There are days when I dislike myself entirely. As a woman, and particularly as a parent. These are the days of endless aggravation, and constant exasperation. Days when there are no breaks to be had, when it never ends, and nothing is good enough. Days when it feels like I’m inching closer and closer to the edge. What I really feel like doing is jump, rather than wait for the inevitable fall. At least down there I might find some peace.
How is it that while they’re pushing me to my absolute limits I can simultaneously look at them with that primal, maternal instinct to protect them from harm, yet feel that deep desire to throttle their little throats? How is it that I can yell at them, even swear at them (yes, vile mommy that I am) and yet know cognitively that they are watching and learning and modelling my crappy behaviour? How is it that in the heat of such a moment, I cannot make myself stop?
Why do I reprimand them for slamming a door or screaming at a sibling when I do the exact same thing at times?
I sit with an inconsolable toddler and sing soothing songs at a time when the last thing I feel like doing is sing. Or hold a toddler for that matter. How come I don’t feel sheer and utter bliss? My eyes are scanning the area around me. The toddler is squirming for more songs. I’d rather do the dishes. The computer is beckoning me. I feel like going to the bookstore with a tall latte in my hand, reading up on the latest gossip. Or flipping through a Jamie Oliver cookbook. But the baby wants to be cuddled. Again. Instead of enjoying the moment, I am resigned to endure it.
One day this week I completely forgot to take a shower. I dressed to head out to buy basics first thing in the morning thinking that I’d be able to shower when I get back. Or during nap-time. It was not to be. Basic personal hygiene was compromised due to endless demands that required my constant assistance. I didn’t even remember the shower until I sank into bed at night, with both kids in it, craving to pick up my latest mystery, but reading instead something about backhoes and Max and Ruby. Why do my legs itch? How come my hair feels frizzy? I did have a shower today, didn’t I?

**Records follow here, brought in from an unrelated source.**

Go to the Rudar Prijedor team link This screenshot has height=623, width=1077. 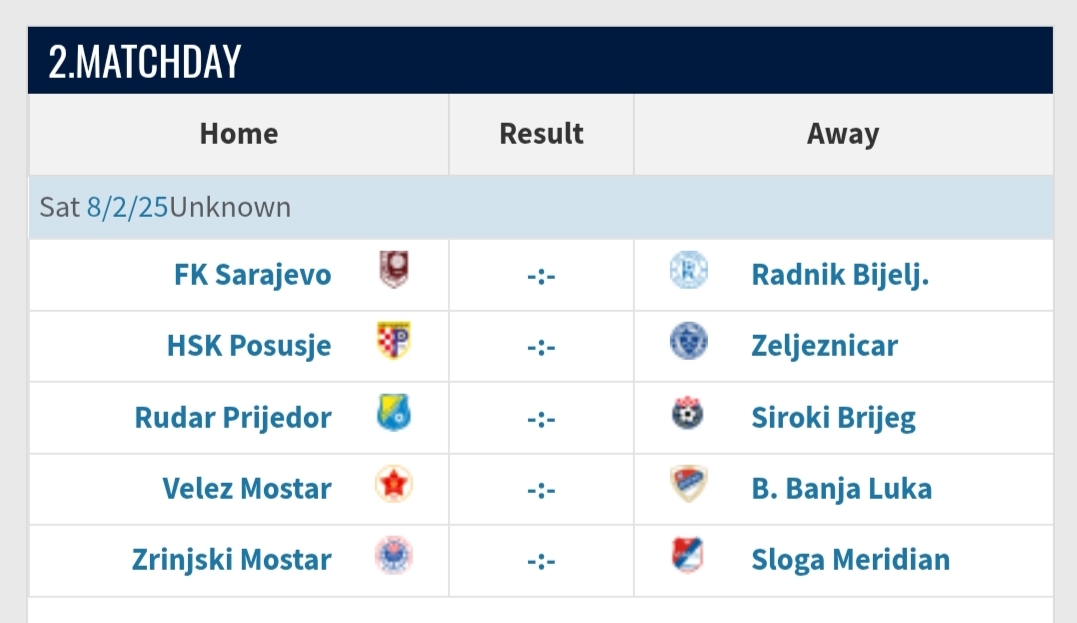pos(232,417)
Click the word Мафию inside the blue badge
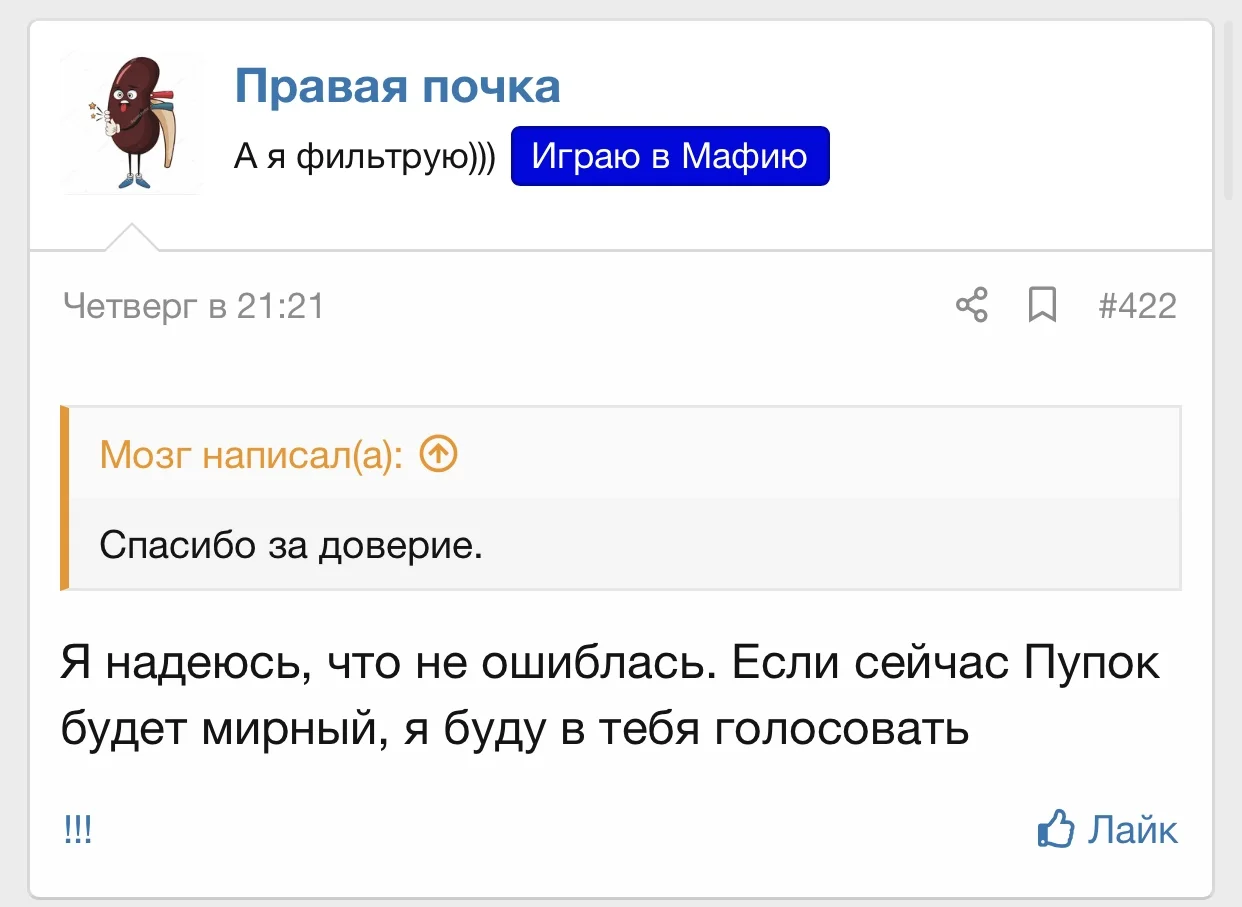Viewport: 1242px width, 907px height. pyautogui.click(x=744, y=156)
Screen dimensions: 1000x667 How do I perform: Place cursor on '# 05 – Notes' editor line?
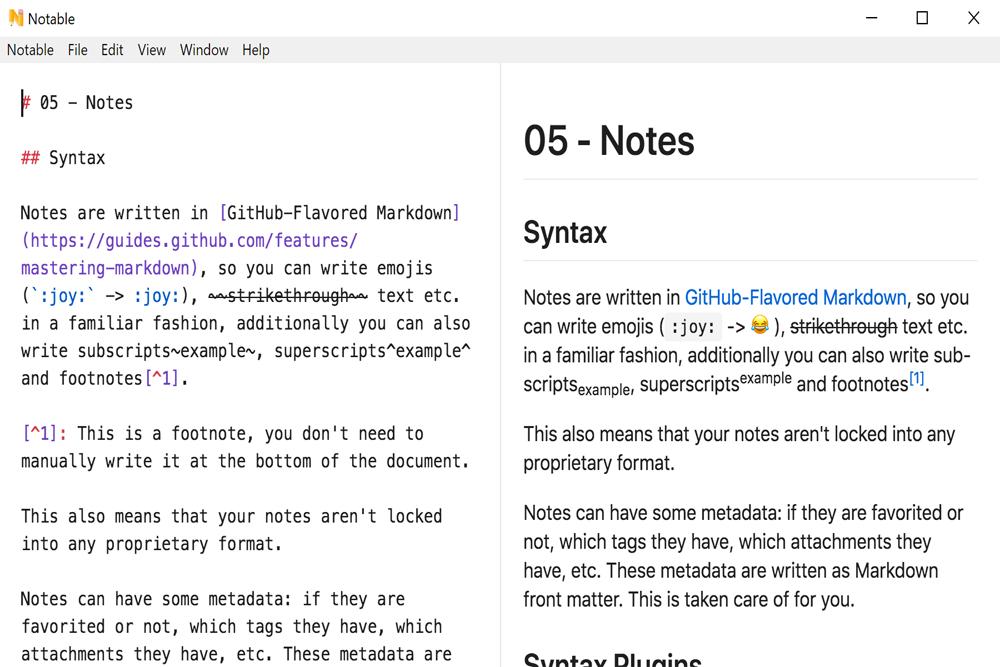86,103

How is it that I can tend to them for 14 hours in a row while I compromise my own basic personal needs to keep myself upright, nourished and void of pee?

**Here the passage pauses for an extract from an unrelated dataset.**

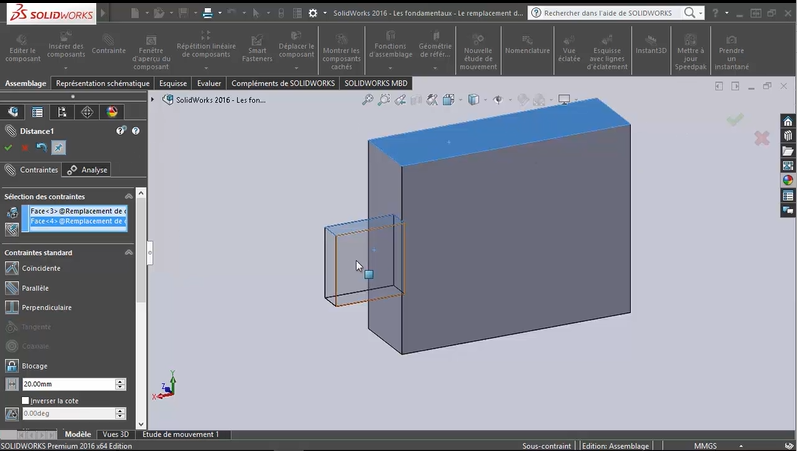Click the Blocage lock mate icon
797x451 pixels.
point(12,365)
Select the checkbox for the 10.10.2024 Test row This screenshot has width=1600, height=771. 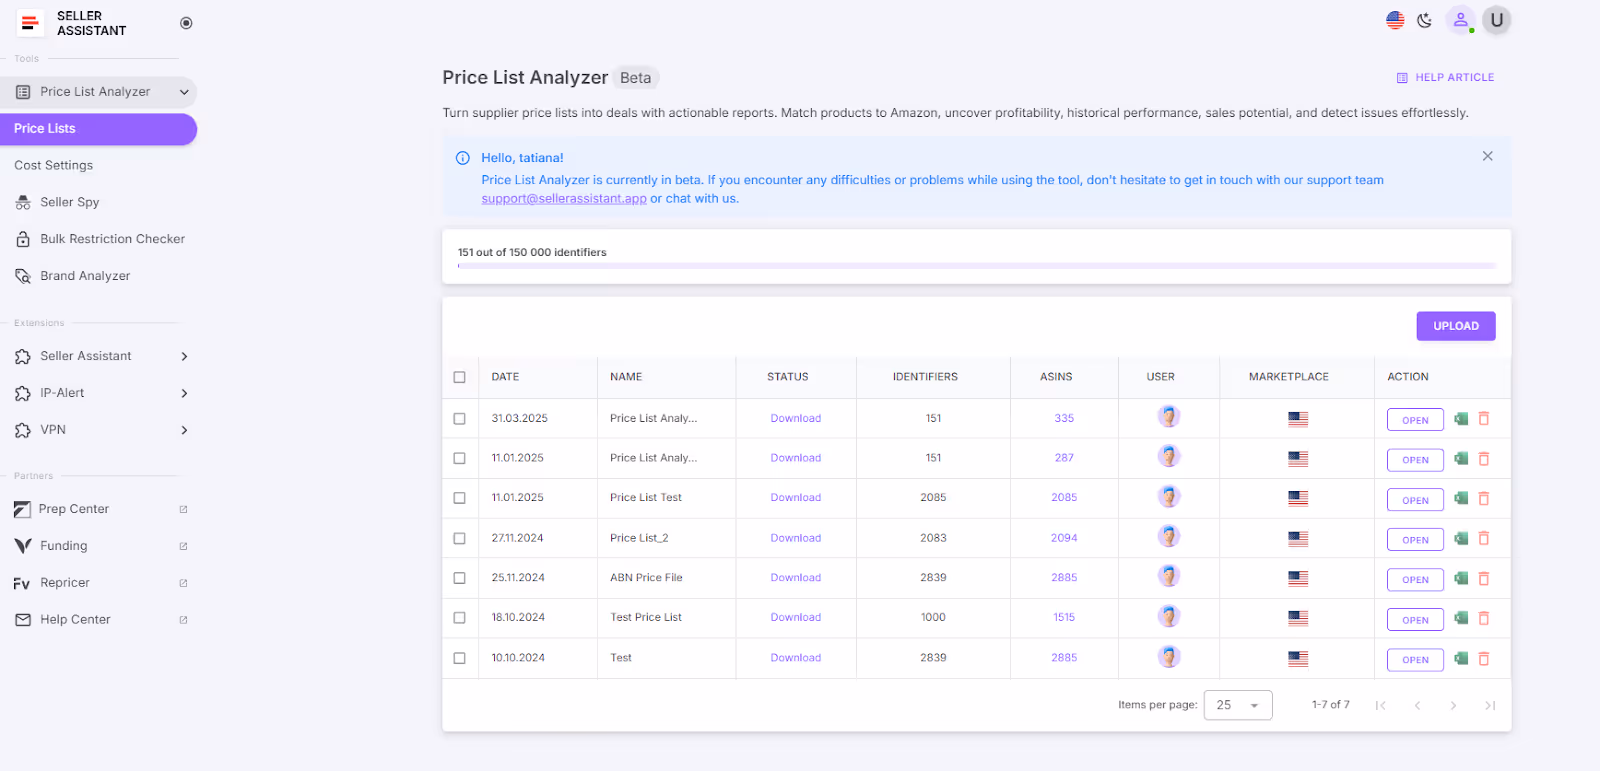[460, 658]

And why can’t they ever stop talking? Repeating their endless questions even after I acknowledge, even agree to them?
These are the days I dislike myself. Days when I look in the mirror and see a ragged, frumpy, oldish, unkempt woman with nothing but toddler snot on her clothes and a deep frown on her face. A woman I don’t recognize, and don’t like. Who would want to be my friend? Not me, that’s who.

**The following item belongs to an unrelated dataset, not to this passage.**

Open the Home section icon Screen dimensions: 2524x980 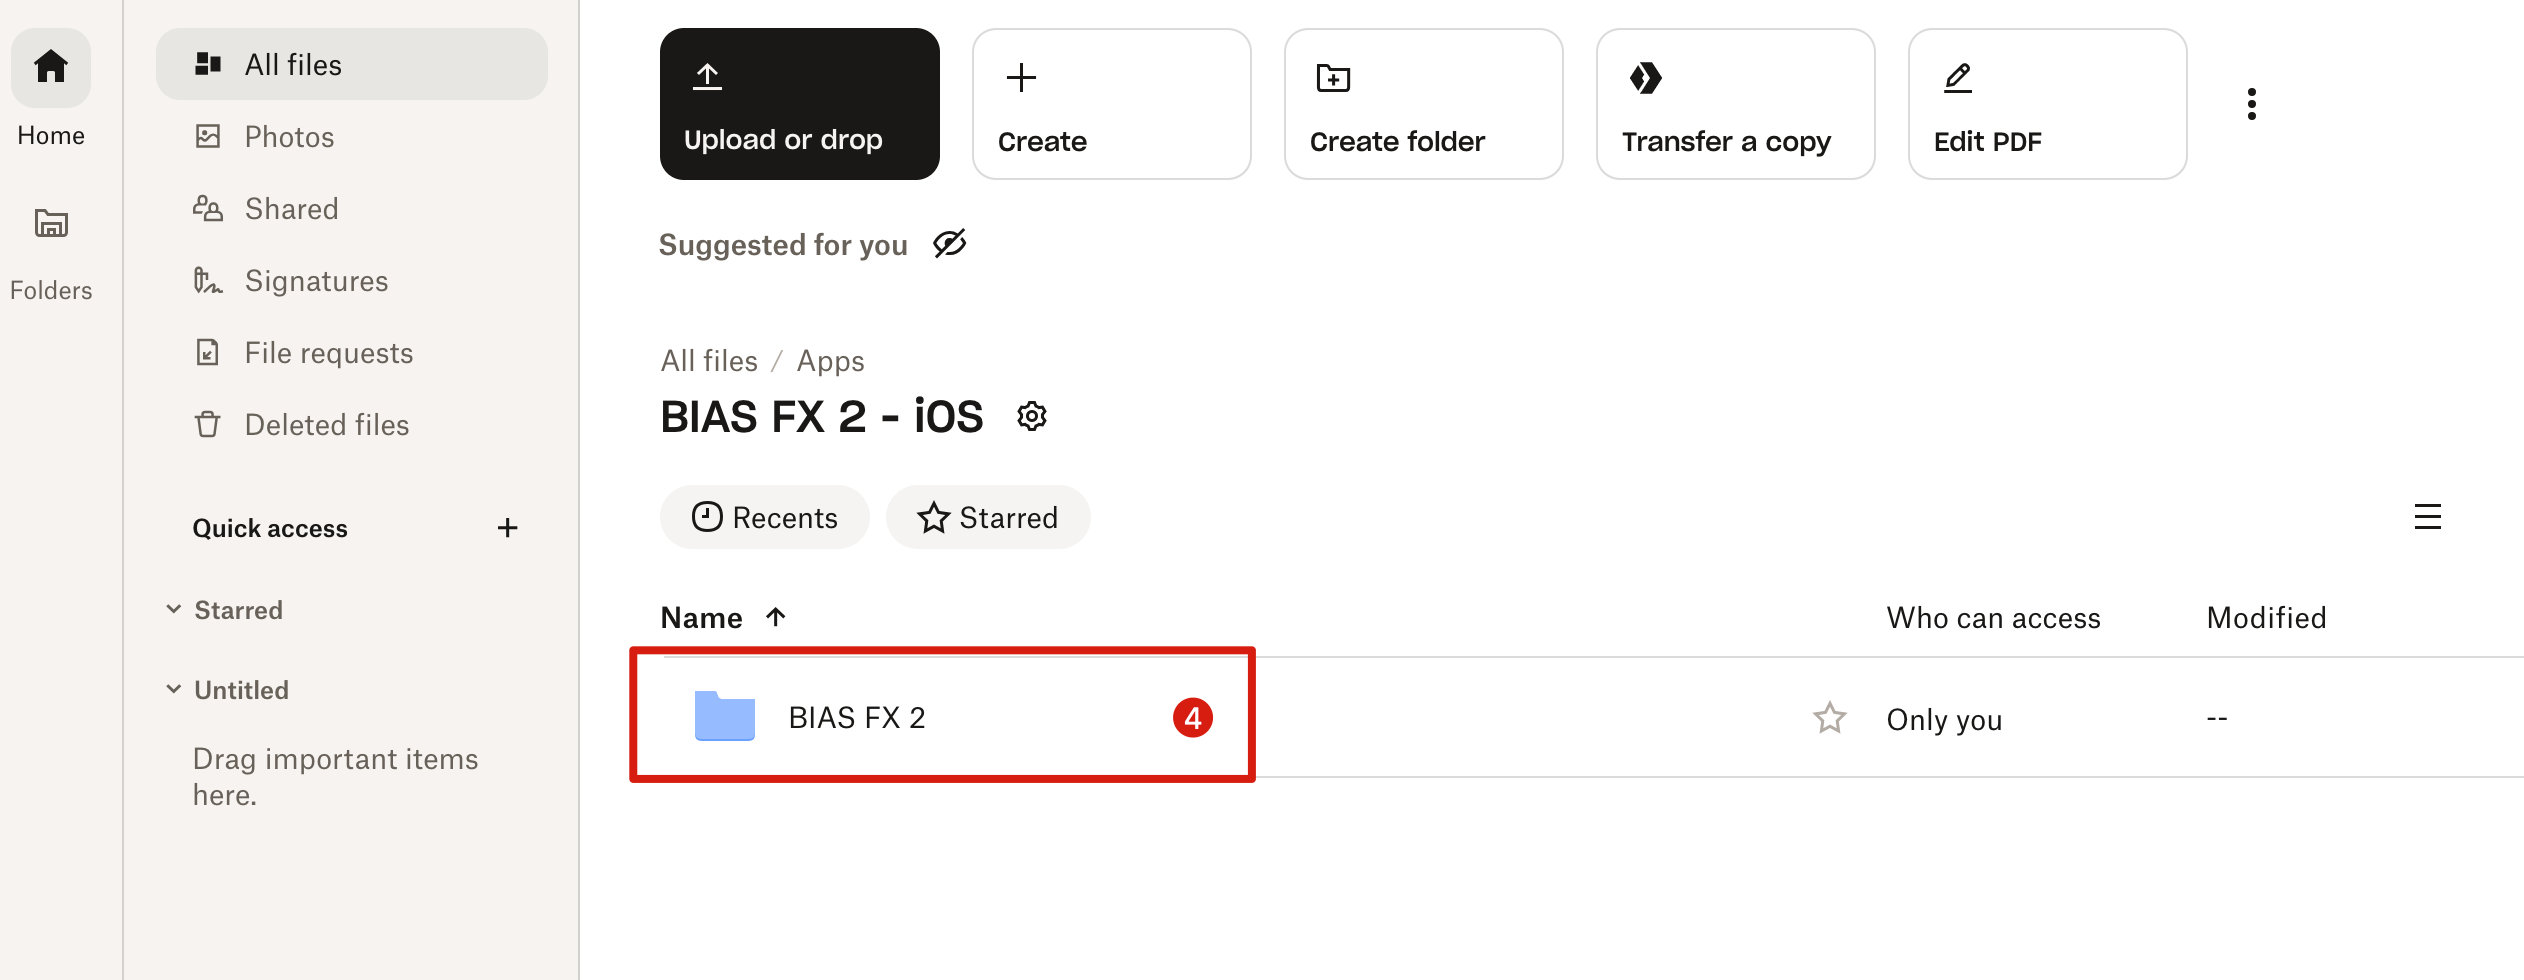pos(51,68)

But even these rough days end at some point. We instinctively know the kids will bring us joy and bliss again, even if it isn’t today (or tomorrow). We know that today, and tomorrow, and for the rest of their little miserable cranky lives, we must make the effort to dig out of the parenting trenches. It’s for their sake that we, unintentionally, forgo our own needs.
And they accept us, frumpy, miserable, unkempt and all.
Because toddlers and preschoolers depend on us, and love us unconditionally.
The best part is, they will not judge us. Not yet, anyway.